#### REQUIREMENTS:
Update the text from the line containing "You are a GUI" to the line containing "(1205, 473)" so that "click action" reads "tap action", leaving everything else unchanged.

#### INPUT:

━━━━━━━━━━

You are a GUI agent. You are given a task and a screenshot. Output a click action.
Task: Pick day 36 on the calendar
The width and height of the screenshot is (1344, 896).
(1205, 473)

━━━━━━━━━━

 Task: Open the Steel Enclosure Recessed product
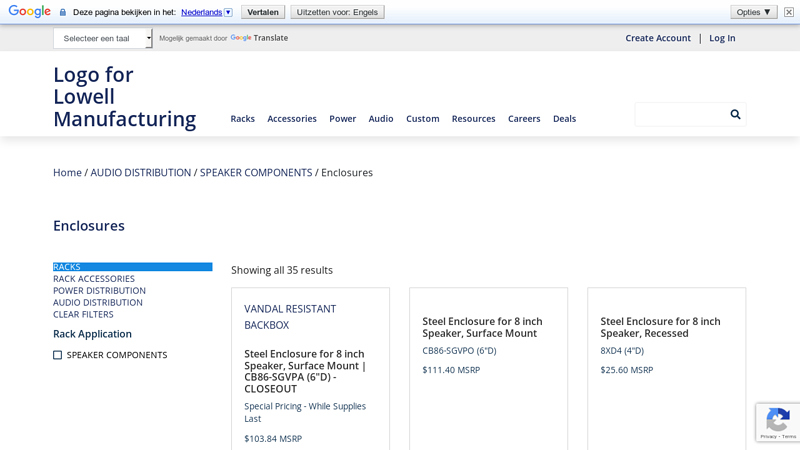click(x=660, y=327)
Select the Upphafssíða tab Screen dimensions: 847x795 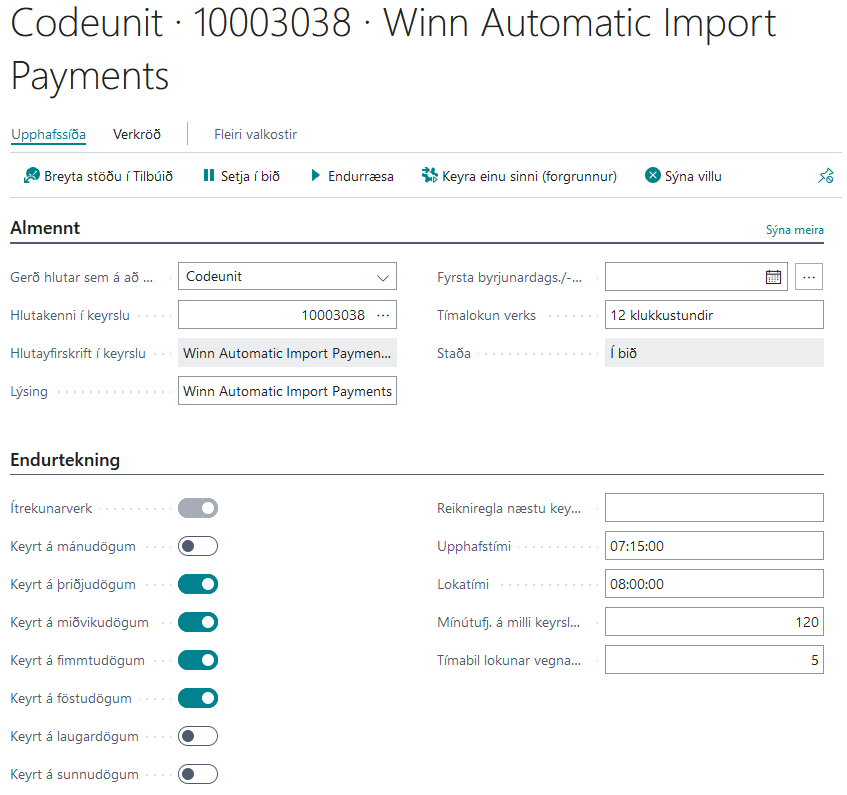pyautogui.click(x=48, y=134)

━━━━━━━━━━

#### COMPLETED EXERCISE:
You are a GUI agent. You are given a task and a screenshot. Output a tap action.
Task: Pick day 36 on the calendar
The width and height of the screenshot is (1344, 896).
(1205, 473)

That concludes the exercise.